To change this, Iran’s Oil Ministry in March agreed to a $20 billion program with various local firms to build 28 giant platforms designed to increase pressure on the South Pars field. However, little progress has been made because neither the local companies nor their Chinese and Russian backers have the necessary technology and know-how. The latest program announced by the Oil Ministry – drilling 35 new wells on the South Pars field – appears to be geared towards maximizing the field’s production while it still can, rather than addressing the root causes of the pressure drop and trying to slow them down. According to official statements from the Oil Ministry, the new wells are expected to increase production at the field by 35 million cubic meters per day over the next three years. “Part of the problem is the geology of the site, with a natural drift towards the Qatari side in several places rather than the Iranian side,” the Iranian source told OilPrice.com last week. “However, another reason has been the many clumsy attempts by local contractors to optimize production over the years without thinking about the long-term consequences,” he added. “There are numerous examples of drilling in the wrong areas, which has weakened the surrounding structures, so if 35 new wells are drilled, the situation is likely to only get worse,” he said.

Against this backdrop, Iran hopes China will increase pressure on Qatar to be more cooperative in developing the two halves of the vast gas reservoir, the source added. “Qatar had a moratorium on gas production from its own North Dome field from 2005 to 2017. During that time, it frequently accused Iran of using its drilling to relieve pressure on that site and asked China to intervene with Iran on its behalf, which it did,” the source told OilPrice.com. “In early 2017, the two sides (Qatar and Iran) sat down and agreed to work together to ensure the sustainability of the site. Iran now wants the same assurance from Qatar,” he added.

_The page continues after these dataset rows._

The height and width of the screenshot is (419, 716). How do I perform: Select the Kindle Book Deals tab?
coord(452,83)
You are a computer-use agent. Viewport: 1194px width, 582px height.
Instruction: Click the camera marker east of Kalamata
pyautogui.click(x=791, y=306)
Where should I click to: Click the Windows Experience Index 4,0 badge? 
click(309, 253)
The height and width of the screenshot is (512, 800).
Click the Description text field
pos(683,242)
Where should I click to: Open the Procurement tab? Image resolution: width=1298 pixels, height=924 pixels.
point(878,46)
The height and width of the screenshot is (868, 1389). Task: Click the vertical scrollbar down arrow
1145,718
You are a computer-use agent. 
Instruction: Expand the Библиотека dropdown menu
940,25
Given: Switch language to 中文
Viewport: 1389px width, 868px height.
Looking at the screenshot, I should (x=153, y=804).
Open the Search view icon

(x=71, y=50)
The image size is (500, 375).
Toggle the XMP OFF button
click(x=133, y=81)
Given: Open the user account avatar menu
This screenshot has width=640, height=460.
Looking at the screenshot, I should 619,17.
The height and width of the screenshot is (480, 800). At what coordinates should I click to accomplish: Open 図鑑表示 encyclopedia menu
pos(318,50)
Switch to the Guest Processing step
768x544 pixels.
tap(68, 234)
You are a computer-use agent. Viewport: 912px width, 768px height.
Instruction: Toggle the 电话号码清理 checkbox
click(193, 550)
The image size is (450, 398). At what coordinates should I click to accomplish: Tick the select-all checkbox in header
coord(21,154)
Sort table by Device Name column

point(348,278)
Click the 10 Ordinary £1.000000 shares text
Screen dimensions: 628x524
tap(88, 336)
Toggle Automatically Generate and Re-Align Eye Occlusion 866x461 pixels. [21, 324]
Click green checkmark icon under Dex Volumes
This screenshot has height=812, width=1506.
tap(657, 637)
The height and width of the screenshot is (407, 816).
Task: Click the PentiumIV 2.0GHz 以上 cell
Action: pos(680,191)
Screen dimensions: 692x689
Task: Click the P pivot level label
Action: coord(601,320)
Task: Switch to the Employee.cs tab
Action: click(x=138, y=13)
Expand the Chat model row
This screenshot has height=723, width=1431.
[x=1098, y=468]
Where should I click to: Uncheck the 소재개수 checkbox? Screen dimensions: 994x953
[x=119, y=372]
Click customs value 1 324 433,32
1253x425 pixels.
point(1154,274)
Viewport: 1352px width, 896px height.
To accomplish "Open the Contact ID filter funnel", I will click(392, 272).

This is all the more pressing for Iran as Qatar itself is currently trying to dramatically increase its production at the North Dome. The emirate’s expansion program calls for six major new construction projects in the North Field East (NFE) and North Field South (NFS) by 2029. Four new “trains” (production facilities) – each with a capacity of 8 million tonnes per annum (mtpa) – are to be built at the NFE site and two (with the same production capacity) at the NFS site, allowing for a total of 48 million mtpa of new LNG production. In late February, QatarEnergy announced another package of projects – focusing on its North Field West (NFW) – that are expected to increase its LNG production from the current 77 million mtpa to 142 million mtpa later this decade. For comparison, in 2023, 404 million tonnes of liquefied natural gas will be traded worldwide per year. Industry estimates suggest that this figure will reach approximately 625-685 million tonnes of liquefied natural gas per year in 2040.

The problem for Iran in all this is that while Qatar is famously diplomatic in its dealings with East and West, pressure from the US and its allies to steer the emirate into their sphere of influence has increased since the Russian invasion of Ukraine on February 24, 2022. Before that, the country had spent the previous year eagerly securing huge long-term LNG contracts with China, as I also analyze in detail in my new book on the new global oil market order. With extraordinary foresight – or something like that – Beijing knew in advance that a major global event would cause LNG to become the world’s emergency energy source very soon. Consequently, competition between the US and its allies and China and its partners for upcoming long-term LNG contracts with Qatar is extreme. This is likely to remain the case, as oil and gas company Shell predicts that global demand for LNG will increase by more than 50 percent by 2040, even without a new major conflict (like in Taiwan) in the next few years.